- **WHAT THE TASK REQUIRES**: Extend the guide on configuring kdump for Azure virtual machines, picking up right after its final line.

━━━━━ TEXT BLOCK ━━━━━

How to configure kdump to capture a vmcore for Microsoft Azure virtual machines

Solution Verified - Updated

Environment

  • Microsoft Azure
  • General kdump configuration
  • Red Hat Enterprise Linux 8 and later.
  • OR Any RHEL version above RHEL 6 on Azure
  • Red Hat Enterprise Linux 7 (On-Demand)
    • Size - Standard_DS2_v2 VM
    • kexec-tools version 2.0.7-50.el7
  • Red Hat Enterprise Linux 6 (On-Demand)
    • Size - Standard_DS2_v2 VM
    • kexec-tools version 2.0.7-50.el7

Issue

  • Customers need to complete a root cause analysis (RCA) for a kernel panic.
  • Customers need to know how to configure kdump and capture the vmcore.

Resolution

Install and configure kdump

  1. Verify that the kexec-tools package is installed.

    # rpm -q kexec-tools
    

    If it is not installed, switch to root user and install the package.

       # sudo su -
    
       # yum install kexec-tools
    
  2. Verify that the default crash location is in the kdump configuration file and that /var/crash is available.

        # grep -v "#" /etc/kdump.conf
    
        path /var/crash
        core_collector makedumpfile -l --message-level 1 -d 31
    

Note:

Add boot parameters

(General kdump configuration) Red Hat Enterprise Linux 8 and later. (OR Any RHEL version above RHEL 6)

━━━━━ EXTRACTED DATA ━━━━━

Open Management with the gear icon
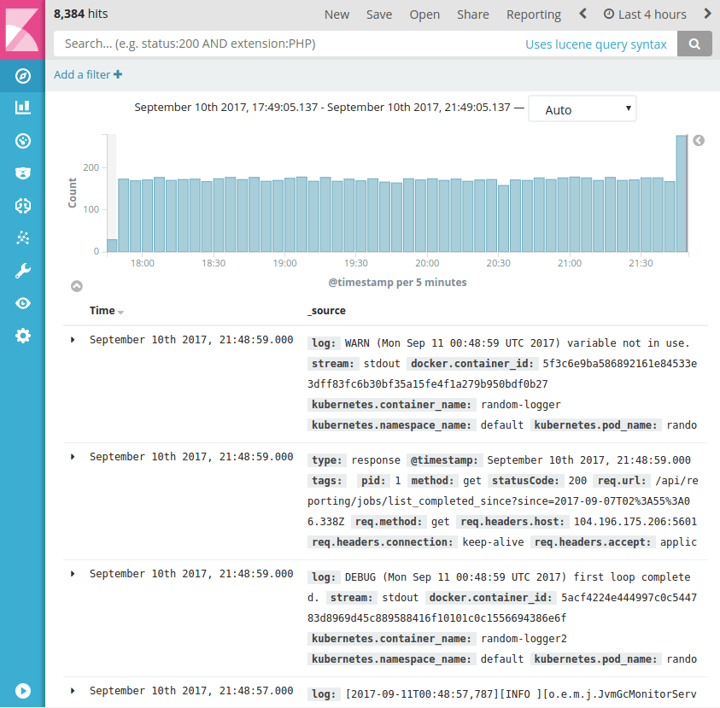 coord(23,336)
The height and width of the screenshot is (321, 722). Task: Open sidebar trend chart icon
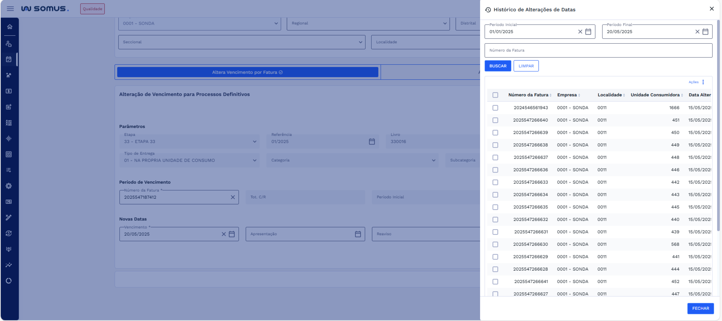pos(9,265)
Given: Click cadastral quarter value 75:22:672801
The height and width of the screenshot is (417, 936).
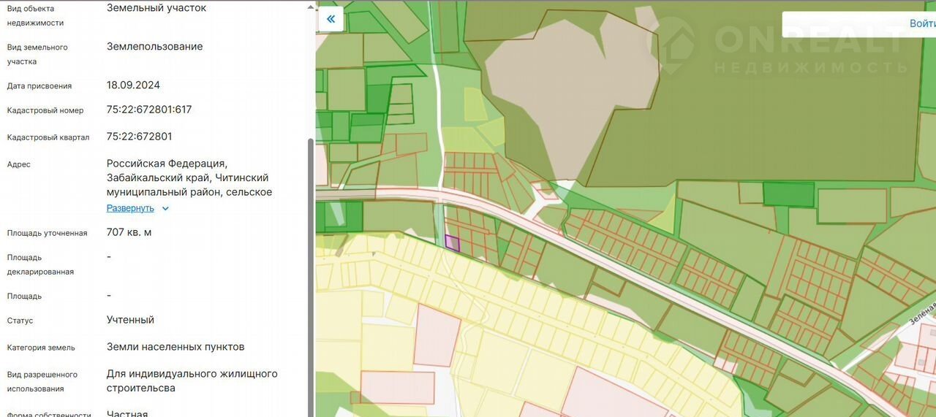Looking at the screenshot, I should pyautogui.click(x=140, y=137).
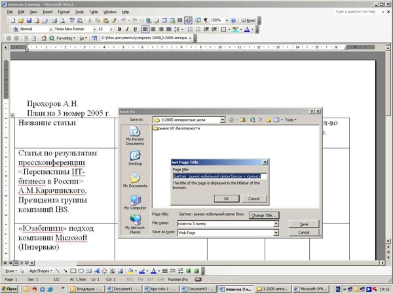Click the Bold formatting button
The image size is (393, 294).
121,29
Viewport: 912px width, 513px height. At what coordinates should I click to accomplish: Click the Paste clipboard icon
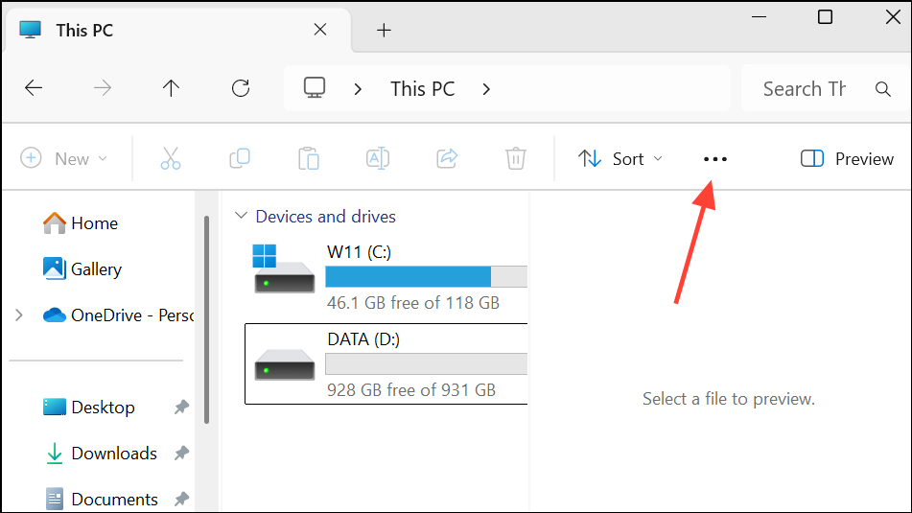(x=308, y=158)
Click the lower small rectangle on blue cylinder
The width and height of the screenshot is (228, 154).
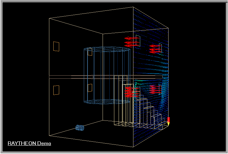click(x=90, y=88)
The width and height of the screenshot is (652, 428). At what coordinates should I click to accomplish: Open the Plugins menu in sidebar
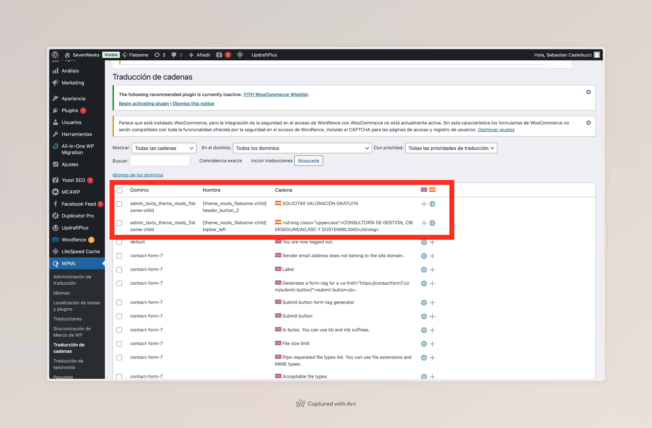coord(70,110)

━━━━━

- **RESPONSE**:
  • Set crashkernel to auto if not configured already.(Reboot is required for making changes on kernel command line).
# grubby --args="crashkernel=auto" --update-kernel ALL 
# systemctl enable kdump
# reboot
  • Verify that kdump is running post reboot:
# systemctl status kdump

RHEL 7

  • A crashkernel size of 128 MB is not sufficient for kdump to capture the vmcore for Red Hat Enterprise Linux (RHEL) 7 On-Demand virtual machines (VMs) with 7 GB memory (or more).

  • The crashkernel size must be set at 256 MB (crashkernel=256M) for kdump to work with RHEL 7 VMs with 7 GB memory (or more).

  • The following steps describe how to add crashkernel=256M to the boot parameter line in the grub configuration file and how to configure the kdump service.

  1. Add crashkernel=256M to the boot parameter line in the grub configuration file.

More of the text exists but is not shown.